Молодые 3-4 суточные колонии грибов, выращенные на среде Чапека можно рассматривать непосредственно в чашках Петри. При этом не нарушается строение органов спороношения и они хорошо различимы даже при микроскопировании с объективом х8.

Для наблюдения нужно открыть чашку Петри, поместить ее на столик микроскопа и пользуясь объективом х8 и макровинтом найти органы плодоношения исследуемых грибов.

Для более детального ознакомления с особенностями строения органов разных видов грибов готовят препарат в раздавленной капле. Для этого двумя препаровальными (миколо-гическими) иглами, предварительно обожженными в пламени горелки, отделяют от питательной среды часть грибной колонии и помещают ее в каплю смеси глицерина с водой (1: 4). На предметном стекле пленку расправляют и накрывают препарат покровным стеклом.

При изготовлении препарата грибов родов Mucor, Rhizopus иглами захватывают только воздушный мицелий, не касаясь питательной среды.

Рис.11. Несовершенные грибы (дейтеромицеты)

l-Fusarium: a- конидии; б- прорастающие конидии; в- молодой мицелий; г - мицелий с конидиями; 2 -Botrytis: а- конидии; б - мицелий; 3 - Alternaria: многоклеточные конидии; 4-Frichothecium: а - конидии; б- конидиеносцы; 5 - Catenularia: конидии в длинных цепочках; 6- Phoma betae: мицелий и конидии.

 

Рис.12 Oidium lactis (ув. 600х)

 

Очень аккуратно переносят частицу мицелия в каплю смеси и осторожно накрывают покровным стеклом.

Препарат грибов в раздавленной капле рассматривают с объективом 40х, т.е. увеличением в 6ООх.

По современной классификации, по морфологическим и культуральным признакам все грибы рода Aspergillus делятся на 14 групп или секций, род Penicillium – на 4 секции. Определяя принадлежность гриба к той или иной секции при увеличении в 600 х на препаратах можно рассматривать форму вздутия на конце конидиеносца у грибов Aspergillus, строение метелки у грибов Penicillium. Применяя иммерсию с объективом 90 х можно исследовать еще более мелкие детали строения разных видов грибов.

Задание 1

Ознакомится с характерными особенностями строения мицелия и органов спороношения грибов Aspergillus, Penicillium, Rhizopus, Fusarium, Alternaria, Cladosporium, Oidium, при микроскопировании 3-4 суточных колоний непосредственно в чашках Петри.

Зарисовать органы спороношения указанных грибов.

Задание 2

Приготовить препараты грибов Aspergillus, Penicillium в капле смеси глицерина с водой. Просмотрев приготовленные препараты с объективом х8 (общую картину строения) и заметив участок наиболее четко отражающий характер плодоношения данного гриба, поставить объектив х40 и при этом увеличении зарисовать гифы, органы спороношения и споры.

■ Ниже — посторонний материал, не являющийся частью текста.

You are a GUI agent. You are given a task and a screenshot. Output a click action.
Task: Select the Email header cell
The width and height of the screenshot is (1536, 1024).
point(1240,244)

Работа 5. ПРИГОТОВЛЕНИЕ И СПОСОБЫ СТЕРИЛИЗАЦИИ

ПИТАТЕЛЬНЫХ СРЕД, ВОДЫ И ПОСУДЫ, ИСПОЛЬЗУЕМЫХ В

МИКРОБИОЛОГИЧЕСКОЙ ПРАКТИКЕ

Известно, что клетки большинства микроорганизмов (бактерий, мицелиальных грибов, дрожжей) имеют размеры не превышающие нескольких микрометров(мкм, 1 мкм = 1-10^-3мм) и невидимы невооруженным глазом. Вследствие этого, в микробиологической практике для их выявления, учета, сохранения, а также изучения биологических и технологических свойств живых микроорганизмов применяется их выращивание (культивирование)** на специальных жидких и плотных питательных средах.

При культивировании на плотных питательных средах из отдельных клеток микроорганизмов, содержавшихся в исследуемой пробе того или иного материала (продукта, воды, смыва с оборудования и т.д.) образуются их массовые скопления называемые колониями. Колонии имеют характерные для каждого вида микроорганизмов отличия по размерам, форме, окраске, консистенции и др. признакам. По размерам колонии в большинстве случаев хорошо различимы невооруженным глазом и легко поддаются прямому визуальному подсчету.

Питательные среды используемые для культивирования микроорганизмов должны содержать достаточное количество необходимых для их развития органических веществ - белков, углеводов, витаминов, а также минеральных макро и микроэлементов. Многие виды микробов очень требовательны к составу питательной среды и нуждаются в разнообразном наборе витаминов и ростовых веществ, например молочнокислые бактерии.

Питательные среды могут быть натуральными (естественными) и искусственными. В качестве натуральных сред используются некоторые продукты растительного или животного происхождения: молоко, животные ткани, вареные овощи (картофель, морковь) и др.

На натуральных средах хорошо развиваются многие виды микроорганизмов, однако ввиду сложного и непостоянного химического состава такие среды мало пригодны для изучения процессов метаболизма у микробов. Наиболее широко используются искусственные или полусинтетические среды_, которые готовятся на основе мясных, рыбных и растительных отваров с добавлением дополнительных питательных веществ-пептона, Сахаров, витаминов и др.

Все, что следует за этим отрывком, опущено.